▶ **AIM OF THE TASK**
Look below for the lines from the one with "Home (81, 22)" to the one with "UI UX Designing Bangalore (151, 2156)", and copy exactly those lines, both ends included.

▶ **LISTED RECORDS**
════

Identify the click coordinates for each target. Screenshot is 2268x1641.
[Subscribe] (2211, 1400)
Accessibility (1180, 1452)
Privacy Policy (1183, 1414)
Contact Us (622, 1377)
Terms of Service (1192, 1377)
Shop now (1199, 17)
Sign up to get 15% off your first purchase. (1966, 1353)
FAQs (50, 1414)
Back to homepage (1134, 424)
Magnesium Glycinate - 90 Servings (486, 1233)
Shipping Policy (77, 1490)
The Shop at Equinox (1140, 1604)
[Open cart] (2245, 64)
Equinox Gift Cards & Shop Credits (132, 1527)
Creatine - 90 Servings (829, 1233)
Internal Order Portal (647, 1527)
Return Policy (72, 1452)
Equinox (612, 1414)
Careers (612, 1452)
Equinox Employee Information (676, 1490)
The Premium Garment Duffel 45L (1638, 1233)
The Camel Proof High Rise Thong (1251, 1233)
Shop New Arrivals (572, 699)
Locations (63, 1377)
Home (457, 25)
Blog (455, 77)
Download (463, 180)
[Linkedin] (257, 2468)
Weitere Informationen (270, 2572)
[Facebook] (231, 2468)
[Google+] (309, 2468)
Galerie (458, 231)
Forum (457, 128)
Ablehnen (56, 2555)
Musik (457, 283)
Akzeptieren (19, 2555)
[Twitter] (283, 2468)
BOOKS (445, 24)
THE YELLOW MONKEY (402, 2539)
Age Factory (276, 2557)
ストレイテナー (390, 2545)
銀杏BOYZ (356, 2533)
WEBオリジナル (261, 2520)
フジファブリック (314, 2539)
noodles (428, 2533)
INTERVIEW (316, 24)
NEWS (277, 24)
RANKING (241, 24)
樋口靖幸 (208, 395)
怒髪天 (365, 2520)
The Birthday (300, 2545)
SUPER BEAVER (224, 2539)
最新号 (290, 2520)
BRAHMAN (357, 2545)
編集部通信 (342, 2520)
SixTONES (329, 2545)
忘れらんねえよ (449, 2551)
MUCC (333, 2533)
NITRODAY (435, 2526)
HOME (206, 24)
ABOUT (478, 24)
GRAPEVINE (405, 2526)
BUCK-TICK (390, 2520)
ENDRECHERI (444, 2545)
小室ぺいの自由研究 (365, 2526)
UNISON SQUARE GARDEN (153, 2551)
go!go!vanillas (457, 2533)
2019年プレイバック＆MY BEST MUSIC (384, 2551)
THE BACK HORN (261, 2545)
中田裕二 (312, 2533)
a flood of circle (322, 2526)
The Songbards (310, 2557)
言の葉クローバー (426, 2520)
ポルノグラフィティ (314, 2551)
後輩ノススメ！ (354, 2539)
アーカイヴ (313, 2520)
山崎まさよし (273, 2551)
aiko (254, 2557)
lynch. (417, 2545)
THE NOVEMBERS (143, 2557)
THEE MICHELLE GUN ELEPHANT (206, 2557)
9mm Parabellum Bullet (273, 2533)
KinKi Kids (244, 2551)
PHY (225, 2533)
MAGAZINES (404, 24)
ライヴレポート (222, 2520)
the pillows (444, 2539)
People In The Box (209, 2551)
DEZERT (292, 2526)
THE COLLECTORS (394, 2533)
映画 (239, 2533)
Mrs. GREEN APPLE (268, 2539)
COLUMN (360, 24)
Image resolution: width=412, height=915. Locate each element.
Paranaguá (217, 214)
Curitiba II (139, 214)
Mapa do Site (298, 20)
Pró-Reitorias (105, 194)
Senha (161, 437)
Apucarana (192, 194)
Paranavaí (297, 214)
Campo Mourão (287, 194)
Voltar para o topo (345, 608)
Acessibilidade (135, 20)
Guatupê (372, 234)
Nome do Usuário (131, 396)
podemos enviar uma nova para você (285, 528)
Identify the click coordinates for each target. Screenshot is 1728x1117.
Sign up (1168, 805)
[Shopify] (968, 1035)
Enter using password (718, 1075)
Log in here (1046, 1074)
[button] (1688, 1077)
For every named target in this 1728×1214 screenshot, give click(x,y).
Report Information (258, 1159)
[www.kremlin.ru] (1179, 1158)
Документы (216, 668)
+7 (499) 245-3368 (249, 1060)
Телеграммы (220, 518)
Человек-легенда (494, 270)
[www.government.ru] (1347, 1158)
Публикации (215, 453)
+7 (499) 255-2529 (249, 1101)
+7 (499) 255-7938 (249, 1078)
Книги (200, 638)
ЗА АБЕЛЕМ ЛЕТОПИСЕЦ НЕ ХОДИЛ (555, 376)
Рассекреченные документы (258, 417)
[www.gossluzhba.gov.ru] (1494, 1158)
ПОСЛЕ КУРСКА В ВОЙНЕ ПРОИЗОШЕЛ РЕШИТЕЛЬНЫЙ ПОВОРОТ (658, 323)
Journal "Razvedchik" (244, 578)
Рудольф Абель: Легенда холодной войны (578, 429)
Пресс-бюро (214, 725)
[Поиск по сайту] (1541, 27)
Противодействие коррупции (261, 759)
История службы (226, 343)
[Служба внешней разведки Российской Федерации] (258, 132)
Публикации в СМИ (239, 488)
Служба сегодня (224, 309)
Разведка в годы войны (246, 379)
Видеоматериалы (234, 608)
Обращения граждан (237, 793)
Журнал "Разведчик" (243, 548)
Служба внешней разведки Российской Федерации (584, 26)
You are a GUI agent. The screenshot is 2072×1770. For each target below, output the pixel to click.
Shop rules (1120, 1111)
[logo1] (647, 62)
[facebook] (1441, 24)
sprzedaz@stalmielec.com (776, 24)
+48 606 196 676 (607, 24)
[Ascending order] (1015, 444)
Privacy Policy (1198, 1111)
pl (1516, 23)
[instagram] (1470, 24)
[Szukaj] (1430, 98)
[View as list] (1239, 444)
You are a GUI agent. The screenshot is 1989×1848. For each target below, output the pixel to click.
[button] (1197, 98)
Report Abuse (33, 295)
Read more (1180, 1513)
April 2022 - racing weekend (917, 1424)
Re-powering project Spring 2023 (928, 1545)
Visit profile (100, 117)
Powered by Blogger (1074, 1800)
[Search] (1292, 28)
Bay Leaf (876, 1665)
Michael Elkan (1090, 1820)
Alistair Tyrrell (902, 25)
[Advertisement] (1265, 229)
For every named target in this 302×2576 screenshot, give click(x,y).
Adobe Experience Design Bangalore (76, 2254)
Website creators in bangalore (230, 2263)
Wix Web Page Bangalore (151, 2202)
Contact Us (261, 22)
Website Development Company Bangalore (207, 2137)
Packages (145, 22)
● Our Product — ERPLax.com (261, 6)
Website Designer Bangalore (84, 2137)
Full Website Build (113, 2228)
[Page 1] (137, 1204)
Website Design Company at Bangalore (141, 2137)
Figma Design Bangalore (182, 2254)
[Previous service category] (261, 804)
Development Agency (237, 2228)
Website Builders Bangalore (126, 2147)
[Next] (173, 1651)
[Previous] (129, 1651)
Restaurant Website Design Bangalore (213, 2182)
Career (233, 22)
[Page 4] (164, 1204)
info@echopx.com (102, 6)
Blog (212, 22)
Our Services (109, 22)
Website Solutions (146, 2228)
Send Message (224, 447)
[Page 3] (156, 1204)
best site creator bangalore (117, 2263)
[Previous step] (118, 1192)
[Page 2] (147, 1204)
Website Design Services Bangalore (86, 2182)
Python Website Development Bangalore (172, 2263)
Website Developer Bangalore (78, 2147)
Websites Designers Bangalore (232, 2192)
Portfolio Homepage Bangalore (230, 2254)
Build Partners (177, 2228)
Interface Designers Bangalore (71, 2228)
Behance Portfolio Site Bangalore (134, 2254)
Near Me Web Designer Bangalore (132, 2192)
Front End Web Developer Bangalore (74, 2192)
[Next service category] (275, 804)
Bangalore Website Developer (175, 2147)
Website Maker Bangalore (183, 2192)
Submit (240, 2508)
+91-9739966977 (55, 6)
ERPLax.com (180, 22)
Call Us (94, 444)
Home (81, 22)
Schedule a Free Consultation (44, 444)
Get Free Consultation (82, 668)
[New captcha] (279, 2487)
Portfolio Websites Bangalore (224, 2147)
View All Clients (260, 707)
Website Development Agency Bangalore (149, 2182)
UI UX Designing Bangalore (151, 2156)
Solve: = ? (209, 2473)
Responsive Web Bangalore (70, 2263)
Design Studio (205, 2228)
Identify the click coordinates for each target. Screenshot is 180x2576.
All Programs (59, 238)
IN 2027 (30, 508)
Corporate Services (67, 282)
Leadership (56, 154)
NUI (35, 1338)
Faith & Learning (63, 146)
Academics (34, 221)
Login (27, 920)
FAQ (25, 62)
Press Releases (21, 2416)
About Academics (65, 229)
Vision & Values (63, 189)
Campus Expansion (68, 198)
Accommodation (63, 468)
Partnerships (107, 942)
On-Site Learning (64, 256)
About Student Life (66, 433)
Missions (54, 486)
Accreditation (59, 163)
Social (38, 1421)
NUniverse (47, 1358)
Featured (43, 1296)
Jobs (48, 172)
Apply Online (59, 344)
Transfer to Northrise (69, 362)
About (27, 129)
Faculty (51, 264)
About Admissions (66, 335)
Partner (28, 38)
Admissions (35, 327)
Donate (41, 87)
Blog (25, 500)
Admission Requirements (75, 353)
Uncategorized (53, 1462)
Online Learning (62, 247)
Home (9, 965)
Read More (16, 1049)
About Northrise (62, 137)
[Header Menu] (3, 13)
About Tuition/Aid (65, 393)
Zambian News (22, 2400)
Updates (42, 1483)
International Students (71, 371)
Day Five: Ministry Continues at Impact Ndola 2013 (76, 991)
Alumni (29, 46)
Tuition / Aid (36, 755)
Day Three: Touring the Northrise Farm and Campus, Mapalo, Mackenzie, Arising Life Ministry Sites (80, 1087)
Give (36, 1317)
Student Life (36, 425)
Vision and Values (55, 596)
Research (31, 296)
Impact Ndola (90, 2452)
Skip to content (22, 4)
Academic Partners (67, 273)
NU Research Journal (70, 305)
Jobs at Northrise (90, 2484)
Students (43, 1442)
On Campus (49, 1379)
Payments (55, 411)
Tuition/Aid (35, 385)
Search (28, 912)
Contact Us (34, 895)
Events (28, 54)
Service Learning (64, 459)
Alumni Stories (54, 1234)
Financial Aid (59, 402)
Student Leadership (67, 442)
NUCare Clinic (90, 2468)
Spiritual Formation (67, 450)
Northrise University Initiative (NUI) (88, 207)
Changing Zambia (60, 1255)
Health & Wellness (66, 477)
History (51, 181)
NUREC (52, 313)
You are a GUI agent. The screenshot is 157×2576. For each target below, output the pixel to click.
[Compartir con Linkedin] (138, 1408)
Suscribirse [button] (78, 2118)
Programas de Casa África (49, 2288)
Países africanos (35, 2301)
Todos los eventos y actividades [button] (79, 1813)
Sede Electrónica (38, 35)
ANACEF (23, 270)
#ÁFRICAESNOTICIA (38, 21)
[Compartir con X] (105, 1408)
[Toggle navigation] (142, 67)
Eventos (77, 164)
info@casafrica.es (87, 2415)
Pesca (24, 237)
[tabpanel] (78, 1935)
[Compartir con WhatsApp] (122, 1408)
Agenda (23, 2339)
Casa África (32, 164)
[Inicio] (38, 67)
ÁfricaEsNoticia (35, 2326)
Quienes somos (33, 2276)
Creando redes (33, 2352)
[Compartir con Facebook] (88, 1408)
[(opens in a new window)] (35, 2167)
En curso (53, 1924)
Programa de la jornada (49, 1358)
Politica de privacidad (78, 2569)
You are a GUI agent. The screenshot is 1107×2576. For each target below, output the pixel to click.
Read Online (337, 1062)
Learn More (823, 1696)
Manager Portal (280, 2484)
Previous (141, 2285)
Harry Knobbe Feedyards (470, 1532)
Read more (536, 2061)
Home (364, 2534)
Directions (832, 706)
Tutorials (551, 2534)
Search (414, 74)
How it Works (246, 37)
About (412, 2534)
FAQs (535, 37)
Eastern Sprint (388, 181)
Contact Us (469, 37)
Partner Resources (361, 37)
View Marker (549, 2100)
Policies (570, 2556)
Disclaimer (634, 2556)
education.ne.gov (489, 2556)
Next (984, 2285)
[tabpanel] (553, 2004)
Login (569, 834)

════

▶ **TASK RESPONSE**
Home (81, 22)
Schedule a Free Consultation (44, 444)
Get Free Consultation (82, 668)
[New captcha] (279, 2487)
Portfolio Websites Bangalore (224, 2147)
View All Clients (260, 707)
Website Development Agency Bangalore (149, 2182)
UI UX Designing Bangalore (151, 2156)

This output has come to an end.